Arti Ceremony, Varanasi, INDIA

The guide picked me up at 07.30 this morning for the morning boat tour ... wow!  There's one extra, but you can imagine how many shots I actually took.  Like a good many more places, India is beautiful when the sun is out.  Summer is clearly approaching as I didn't even need a sweater, although I did tie mine around my waist, just in case.

We were done at 08.30, then back to the Guesthouse for breakfast, after which I did my post-processing, followed by a solo tour of the nearby palace which used to belong to the maharajah of Jaipur.  Copying his palace there, he also built an observatory here, albeit at a smaller scale.  While there, I watched a colourful animated slide show on the legend of the Descent of the Ganges, or how the Ganges river began.  It was in Hindi, but I enjoyed it nonetheless.  Then back to the hotel for a nap to prepare for the afternoon tour.

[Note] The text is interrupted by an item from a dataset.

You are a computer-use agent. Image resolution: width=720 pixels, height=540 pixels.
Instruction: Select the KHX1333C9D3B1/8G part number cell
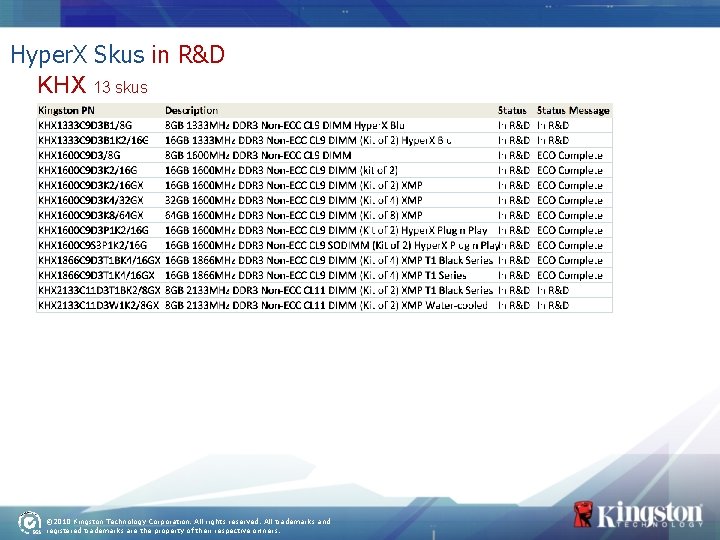coord(85,125)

At 15.30, guide no. 2 picked me up for a walking tour of the local Chowk.  In truth, I dreaded it because it meant walking on the filthy alleys and risking a sideswipe from ill-mannered scooter drivers.  It turned out to be okay except for some really uncomfortable parts where I could literally smell the spirit of Varanasi.  We entered some food shops where I steadfastly kept to my resolve not to buy anything.  At the risk of being called a snob, I could not, in turn, risk getting sick with a stomach (or other body part) problem.  I did oblige him by taking some photographs.  After almost two hours of slentering this way, we ended up at the ghats for the evening ceremony, called Arti.  We had to be early to make sure we could sit while waiting.  After about 15 minutes, we agreed that I could get a better view by waiting somewhere higher, and I found just such a spot and decided to wait there, even though there were no chairs.  The guide stayed where he was, and then, just before it started, he walked to where I was and we agreed that I would just stay there throughout and wait for him when it finished.

The ceremony (read: show) was more than worth the wait!  The colours, the rituals, the chants -- more than I had bargained for.  Aside from taking several shots, I even managed to make three videos, one of which lasts almost a quarter of an hour.  I guess I'll have to post that on YouTube if I want to share it, so that'll be a project when I get back home.

Which won't be yet, because after India, I'll be on a business trip even further away.

By 19.15, more than an hour after it began, we walked back to the Guesthouse.  The guide was actually a young man with a high level of professionalism.  He even took the trouble to summarize everything we did and saw and all the places we went to, and reminded me of some of the important cultural elements he had explained to me throughout.  He would make a very good teacher, but I doubt he wants to go in that direction.

A late dinner, but by then I had downloaded all the newest shots.  Internet is weak but I managed a good chat with AW.  Tomorrow, the Rajput will take me places where no Ellaphant has gone before, so the lack of Internet is a good excuse to call it a day.